Ask a question: Can we fix the link-checker in this repo? #102

sshine opened this issue Jan 16, 2020 · 18 comments
Labels
status/help-wanted Extra attention is needed type/ci Relates to the Continuous Integration in this repository. type/discussion Discussion regarding v3

Comments

@sshine
Copy link
Contributor

sshine commented Jan 16, 2020

The link-checker CI check is bumming me out.

  • When it fails, I get 1800 lines of output, but the actual error isn't highlighted.

  • When I scroll to the culprit on line 773 (there you are!), the failed link is this:

    FILE: ./languages/csharp/exercises/concept/dates/.docs/hints.md
    [✖] https://csharp.net-tutorials.com/data-types/working-with-dates-time/
    
    6 links checked.
    [✖] https://csharp.net-tutorials.com/data-types/working-with-dates-time/ → Status: 0
    

    which means to say, (a) this link works when I check it, so it's a flaky check, (b) this link is not in my pull request, so my pull request has failed because of a link placed in another part of the repo at another point in time.

Perhaps the link-check run during pull requests should be limited to the files being changed? Then periodic link-checking can report on existing links that are broken, so that I don't have to address C#-related links when pushing Haskell-related documentation that has no links.

Also, wrt. flakiness, one strategy we have at work is to run it twice and only report failure if it fails in both cases. Otherwise the amount of links added over time will make the link-check fail a linearly growing percentage of the time.

@sshine sshine added the status/help-wanted Extra attention is needed label Jan 16, 2020
@ErikSchierboom
Copy link
Member

I like these ideas!

@SleeplessByte
Copy link
Member

Perhaps the link-check run during pull requests should be limited to the files being changed? Then periodic link-checking can report on existing links that are broken, so that I don't have to address C#-related links when pushing Haskell-related documentation that has no links.

Absolutely agreed!

The files that have been changed I think come in into GH via the API.

Also, wrt. flakiness, one strategy we have at work is to run it twice and only report failure if it fails in both cases. Otherwise the amount of links added over time will make the link-check fail a linearly growing percentage of the time.

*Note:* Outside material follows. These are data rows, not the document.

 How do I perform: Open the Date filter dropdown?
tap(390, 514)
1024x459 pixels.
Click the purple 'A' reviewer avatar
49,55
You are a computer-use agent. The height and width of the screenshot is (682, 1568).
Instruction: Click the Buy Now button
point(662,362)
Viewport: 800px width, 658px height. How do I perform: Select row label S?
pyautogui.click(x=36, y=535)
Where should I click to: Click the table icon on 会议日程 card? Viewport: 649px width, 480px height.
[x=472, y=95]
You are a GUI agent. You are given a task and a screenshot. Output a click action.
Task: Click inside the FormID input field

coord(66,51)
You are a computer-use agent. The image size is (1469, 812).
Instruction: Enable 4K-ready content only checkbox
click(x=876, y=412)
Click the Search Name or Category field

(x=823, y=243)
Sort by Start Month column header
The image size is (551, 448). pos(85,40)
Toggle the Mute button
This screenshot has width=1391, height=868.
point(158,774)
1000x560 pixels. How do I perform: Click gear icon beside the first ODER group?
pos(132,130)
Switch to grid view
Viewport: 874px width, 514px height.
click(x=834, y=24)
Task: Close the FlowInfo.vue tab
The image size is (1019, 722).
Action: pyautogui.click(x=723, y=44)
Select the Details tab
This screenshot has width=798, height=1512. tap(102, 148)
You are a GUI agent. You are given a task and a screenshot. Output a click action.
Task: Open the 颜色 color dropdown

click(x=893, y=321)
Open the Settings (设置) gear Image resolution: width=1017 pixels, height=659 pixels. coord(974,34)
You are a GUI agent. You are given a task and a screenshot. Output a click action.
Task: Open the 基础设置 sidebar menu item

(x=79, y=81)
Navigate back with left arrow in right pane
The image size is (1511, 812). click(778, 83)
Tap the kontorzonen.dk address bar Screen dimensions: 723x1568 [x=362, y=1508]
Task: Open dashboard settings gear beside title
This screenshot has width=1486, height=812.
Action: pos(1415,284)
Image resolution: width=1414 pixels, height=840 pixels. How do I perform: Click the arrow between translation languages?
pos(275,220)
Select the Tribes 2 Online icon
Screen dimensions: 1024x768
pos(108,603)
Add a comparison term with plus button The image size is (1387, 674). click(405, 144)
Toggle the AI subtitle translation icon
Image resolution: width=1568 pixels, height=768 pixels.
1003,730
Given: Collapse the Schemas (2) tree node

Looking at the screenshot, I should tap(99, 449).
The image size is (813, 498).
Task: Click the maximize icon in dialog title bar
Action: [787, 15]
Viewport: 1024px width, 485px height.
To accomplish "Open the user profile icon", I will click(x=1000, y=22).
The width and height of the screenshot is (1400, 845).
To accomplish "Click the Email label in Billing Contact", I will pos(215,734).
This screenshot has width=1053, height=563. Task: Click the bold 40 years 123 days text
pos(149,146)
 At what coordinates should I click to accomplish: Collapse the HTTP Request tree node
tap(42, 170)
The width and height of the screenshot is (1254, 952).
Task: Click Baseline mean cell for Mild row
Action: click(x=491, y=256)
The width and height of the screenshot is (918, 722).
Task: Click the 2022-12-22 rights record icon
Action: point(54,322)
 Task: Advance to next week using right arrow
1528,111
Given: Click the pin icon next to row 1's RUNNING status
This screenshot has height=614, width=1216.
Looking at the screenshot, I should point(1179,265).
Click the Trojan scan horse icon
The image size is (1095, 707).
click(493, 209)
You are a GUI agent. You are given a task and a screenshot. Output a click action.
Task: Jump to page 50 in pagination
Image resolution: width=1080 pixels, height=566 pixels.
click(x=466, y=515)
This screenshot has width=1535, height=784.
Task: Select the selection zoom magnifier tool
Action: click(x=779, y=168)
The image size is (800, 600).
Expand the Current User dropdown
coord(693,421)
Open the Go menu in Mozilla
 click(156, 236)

I'd hope we can just turn off absolute paths, because they shouldn't be checked imo.

@iHiD
Copy link
Member

iHiD commented Jan 16, 2020

I'd hope we can just turn off absolute paths, because they shouldn't be checked imo.

I'm good with this.

Then periodic link-checking can report on existing links that are broken, so that I don't have to address C#-related links when pushing Haskell-related documentation that has no links.

Master should be green, so this should never be a problem though? ie, the only errors you should see is ones that the PR introduces.

The other problem is that you might remove a file, that has links in other files pointing to it. There is lots of valuable cross-referencing.

When I scroll to the culprit on line 773 (there you are!), the failed link is this:

Can we pipe the output through a grep pattern that only shows errors? That sounds straight-forward for someone who can linux.

@SaschaMann
Copy link
Contributor

Master should be green, so this should never be a problem though? ie, the only errors you should see is ones that the PR introduces.

It's possible that an external link breaks in the time between the last master build and the PR.

@SleeplessByte
Copy link
Member

It's possible that an external link breaks in the time between the last master build and the PR.

TBH I don't care that much about external links at time of merge, but we should check it periodically.

@SaschaMann
Copy link
Contributor

(sorry I clicked the wrong button)

SaschaMann added a commit that referenced this issue Jan 16, 2020
@SleeplessByte
Copy link
Member

Can we pipe the output through a grep pattern that only shows errors? That sounds straight-forward for someone who can linux.

Sounds like a great idea!

@ErikSchierboom
Copy link
Member

Can we pipe the output through a grep pattern that only shows errors? That sounds straight-forward for someone who can linux.

We'd have to make sure we don't lose the context of the errors, i.e. the file in which the errors are contained.

@SaschaMann
Copy link
Contributor

We'd have to make sure we don't lose the context of the errors, i.e. the file in which the errors are contained.

The current link verifier works on individual files anyway, so that'd be doable. I'd still like to switch to a faster one anyway.

@iHiD
Copy link
Member

iHiD commented Jan 16, 2020

For clarity, if someone PRs it to be better, I'll merge it :)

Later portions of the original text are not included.